Revise the stretch of the records from the line containing "Image resolution: width=581" through the line containing "center [290, 483].", changing "pixels" to "px" and leaving all else as is. Give back only those lines.

-------- Exercise material --------

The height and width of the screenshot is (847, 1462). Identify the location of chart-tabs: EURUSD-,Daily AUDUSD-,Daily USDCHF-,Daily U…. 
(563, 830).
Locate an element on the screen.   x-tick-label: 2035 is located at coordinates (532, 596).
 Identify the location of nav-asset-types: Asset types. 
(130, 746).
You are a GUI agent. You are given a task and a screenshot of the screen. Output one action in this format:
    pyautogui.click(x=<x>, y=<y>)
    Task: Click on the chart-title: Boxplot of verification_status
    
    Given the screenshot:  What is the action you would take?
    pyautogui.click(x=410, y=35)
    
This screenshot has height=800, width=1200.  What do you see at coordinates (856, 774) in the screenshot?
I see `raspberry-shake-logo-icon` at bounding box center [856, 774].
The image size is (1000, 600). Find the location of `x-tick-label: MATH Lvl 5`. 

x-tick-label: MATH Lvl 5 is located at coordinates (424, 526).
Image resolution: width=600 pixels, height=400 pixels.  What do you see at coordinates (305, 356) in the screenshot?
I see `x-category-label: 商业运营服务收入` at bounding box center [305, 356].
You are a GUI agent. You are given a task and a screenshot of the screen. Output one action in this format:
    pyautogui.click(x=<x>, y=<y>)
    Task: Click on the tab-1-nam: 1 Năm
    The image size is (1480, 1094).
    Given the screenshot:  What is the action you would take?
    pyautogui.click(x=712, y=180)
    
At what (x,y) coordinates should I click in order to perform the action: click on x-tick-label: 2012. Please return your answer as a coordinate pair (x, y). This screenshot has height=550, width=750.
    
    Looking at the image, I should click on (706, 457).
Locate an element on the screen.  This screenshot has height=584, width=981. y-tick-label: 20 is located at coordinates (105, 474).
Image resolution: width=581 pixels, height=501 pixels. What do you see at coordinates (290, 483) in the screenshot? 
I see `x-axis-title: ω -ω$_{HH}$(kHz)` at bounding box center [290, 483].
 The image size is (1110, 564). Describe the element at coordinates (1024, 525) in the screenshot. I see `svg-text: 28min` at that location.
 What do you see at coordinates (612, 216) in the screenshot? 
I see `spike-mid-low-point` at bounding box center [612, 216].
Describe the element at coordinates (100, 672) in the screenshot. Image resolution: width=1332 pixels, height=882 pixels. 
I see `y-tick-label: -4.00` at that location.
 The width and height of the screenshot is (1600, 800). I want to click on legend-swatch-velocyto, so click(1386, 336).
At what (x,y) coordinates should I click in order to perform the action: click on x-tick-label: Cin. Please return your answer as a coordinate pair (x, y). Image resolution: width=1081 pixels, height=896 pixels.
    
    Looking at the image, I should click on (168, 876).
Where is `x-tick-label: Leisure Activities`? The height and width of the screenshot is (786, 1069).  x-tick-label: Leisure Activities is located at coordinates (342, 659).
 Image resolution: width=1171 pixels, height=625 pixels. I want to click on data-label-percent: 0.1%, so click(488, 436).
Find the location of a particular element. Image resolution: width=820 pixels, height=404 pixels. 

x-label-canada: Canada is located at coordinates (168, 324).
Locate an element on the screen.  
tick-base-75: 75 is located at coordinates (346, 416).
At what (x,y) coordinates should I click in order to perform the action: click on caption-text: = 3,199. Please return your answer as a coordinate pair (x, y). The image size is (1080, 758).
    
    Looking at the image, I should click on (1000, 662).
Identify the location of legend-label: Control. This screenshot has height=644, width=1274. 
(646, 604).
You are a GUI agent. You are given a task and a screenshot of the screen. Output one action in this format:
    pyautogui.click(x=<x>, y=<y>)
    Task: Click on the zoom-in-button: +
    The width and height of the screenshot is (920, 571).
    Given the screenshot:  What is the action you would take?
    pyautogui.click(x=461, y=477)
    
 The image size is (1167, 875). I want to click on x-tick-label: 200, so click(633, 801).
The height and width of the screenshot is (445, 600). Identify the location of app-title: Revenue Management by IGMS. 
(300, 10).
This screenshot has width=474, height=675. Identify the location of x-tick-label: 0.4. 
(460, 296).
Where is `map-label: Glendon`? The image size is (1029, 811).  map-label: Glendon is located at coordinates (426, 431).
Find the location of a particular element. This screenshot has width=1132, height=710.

--------

▶ [Exercise output]
Image resolution: width=581 px, height=501 px. What do you see at coordinates (290, 483) in the screenshot? 
I see `x-axis-title: ω -ω$_{HH}$(kHz)` at bounding box center [290, 483].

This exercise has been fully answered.